本文 =
バランスの評価は難しいですよね。
学生の時や新人の頃は,バランスの評価をしようと思っても,具体的なイメージとか全体像がなく,姿勢保持の検査や外乱負荷応答の検査はするものの,治療には反映できなかったりしていました。
バランスの評価をするときに,私がイメージしていることを言葉にしてみました。
バランスの評価とは,リスクを管理しながら,実生活を考慮して,必要な姿勢・動作を,静的姿勢保持,外乱負荷応答,随意運動の3つの場面で,出来高(量的側面),過程(質的側面),実用性の観点でみて,さらに関連する心身機能・身体構造を調べることである。
そして,バランスを評価した結果,現状と今後の見通しを説明し,理学療法プログラムを提案することになります。
自分が行なっている評価がどれにあたるのかを考え,抜けているものはないかを考えるといいでしょう。
例えば,ロンベルク試験は,立位の静的姿勢保持における感覚の使い方を評価しています。
過程(質的側面)の評価であると同時に,深部感覚障害や前庭機能障害といった関連する心身機能の評価でもあります。
その他の要素はみていませんが,実用性の観点でみようと思っていれば,動揺が実際の生活で転倒につながるかという観点で観察できますし,坐位での閉眼をみてみようという発想も生まれます。
用語(各要素)の簡単な説明を書いておきます。
リスク管理は重要です。
転倒させないことはもちろんですが,転倒しなくても恐怖感は感じたりします。
信頼関係を損なうリスクを管理しなければなりません。
評価する必要のある姿勢・動作は,実生活で必要とされる姿勢・動作が中心になります。
圧中心の制御からみて,バランスを静的姿勢保持,外乱負荷応答,随意運動の3つに分類します。
静的姿勢保持は,できるだけ動かないようにすることです。
外乱負荷応答は,倒れそうになったときに元に戻そうとする働きです。
随意運動は,支持基底面を移動させることです。
出来高(量的側面)の評価では,時間や回数を測定します。
過程(質的側面)は,いわゆる動作分析とほぼ同じ意味です。
実用性というのは,実際に役に立つかどうかという評価です。
参考文献
内山靖: 平衡障害, 図解理学療法技術ガイド-理学療法臨床の場で必ず役立つ実践のすべて(第2版). 石川齊, 武富由雄(編), 文光堂, 2001, pp175-183.

課題の目的 = バランスの評価を扱った本文のうち、「転倒させないことはもちろんですが,転倒しなくても恐怖感は感じたりします。」から始まり「随意運動は,支持基底面を移動させることです。」で終わる部分を、一字も変えずに書き写してください。 次の行は、本文とは別の出典から集めたものです。

収集したデータ:
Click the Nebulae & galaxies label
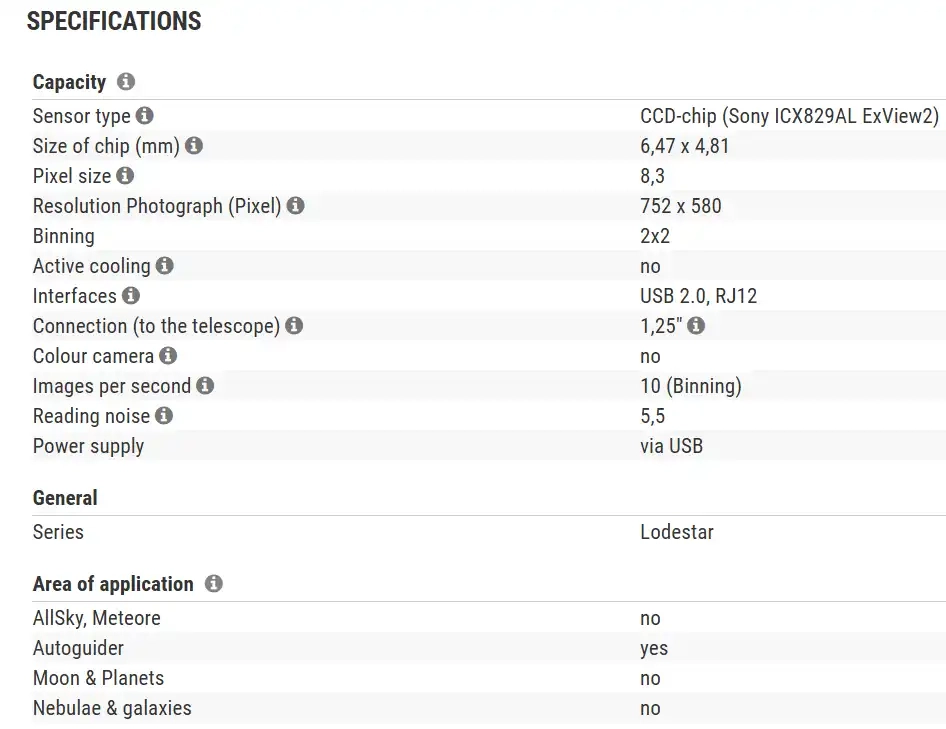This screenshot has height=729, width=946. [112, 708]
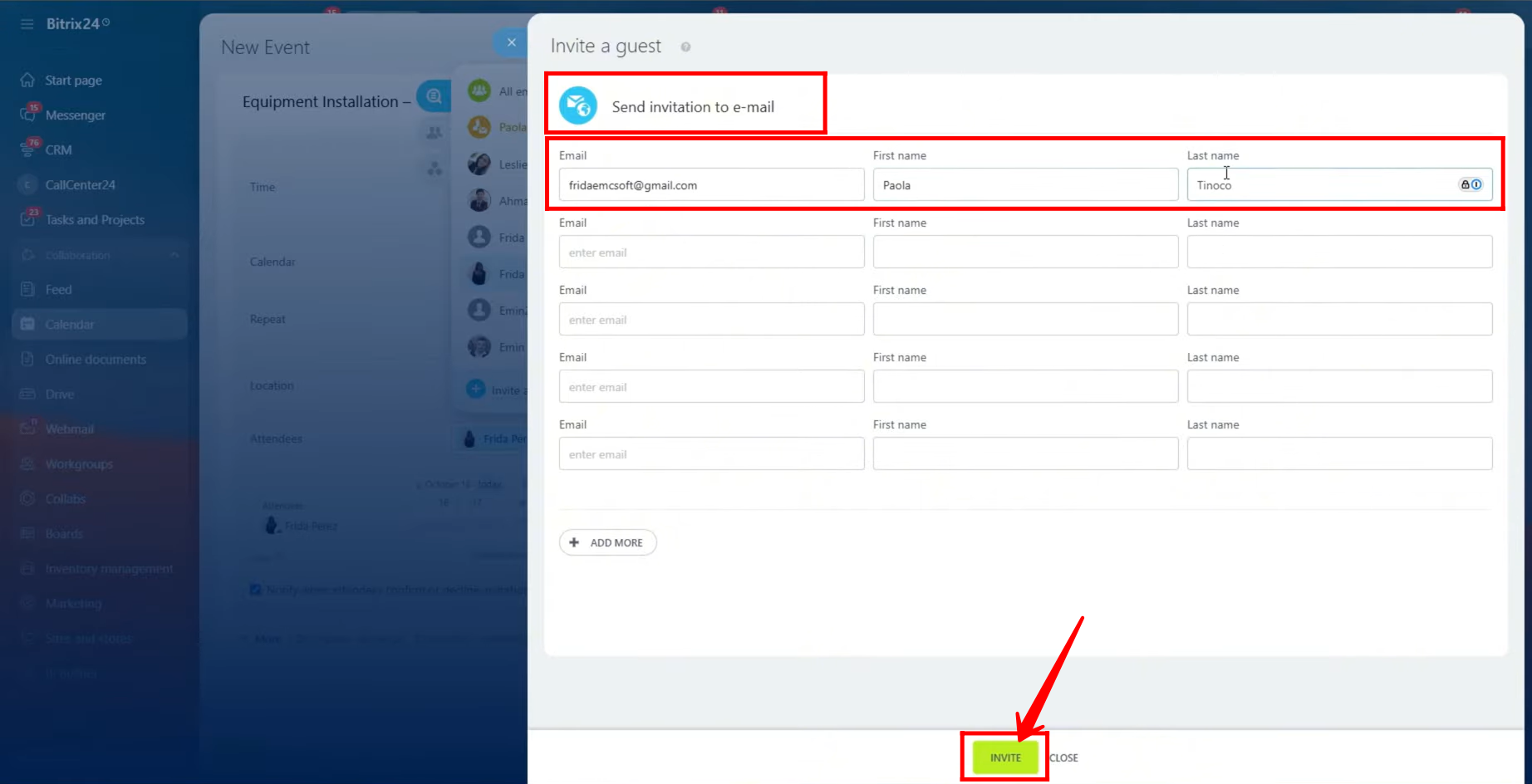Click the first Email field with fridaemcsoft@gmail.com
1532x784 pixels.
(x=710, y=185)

解答例 =
転倒させないことはもちろんですが,転倒しなくても恐怖感は感じたりします。
信頼関係を損なうリスクを管理しなければなりません。
評価する必要のある姿勢・動作は,実生活で必要とされる姿勢・動作が中心になります。
圧中心の制御からみて,バランスを静的姿勢保持,外乱負荷応答,随意運動の3つに分類します。
静的姿勢保持は,できるだけ動かないようにすることです。
外乱負荷応答は,倒れそうになったときに元に戻そうとする働きです。
随意運動は,支持基底面を移動させることです。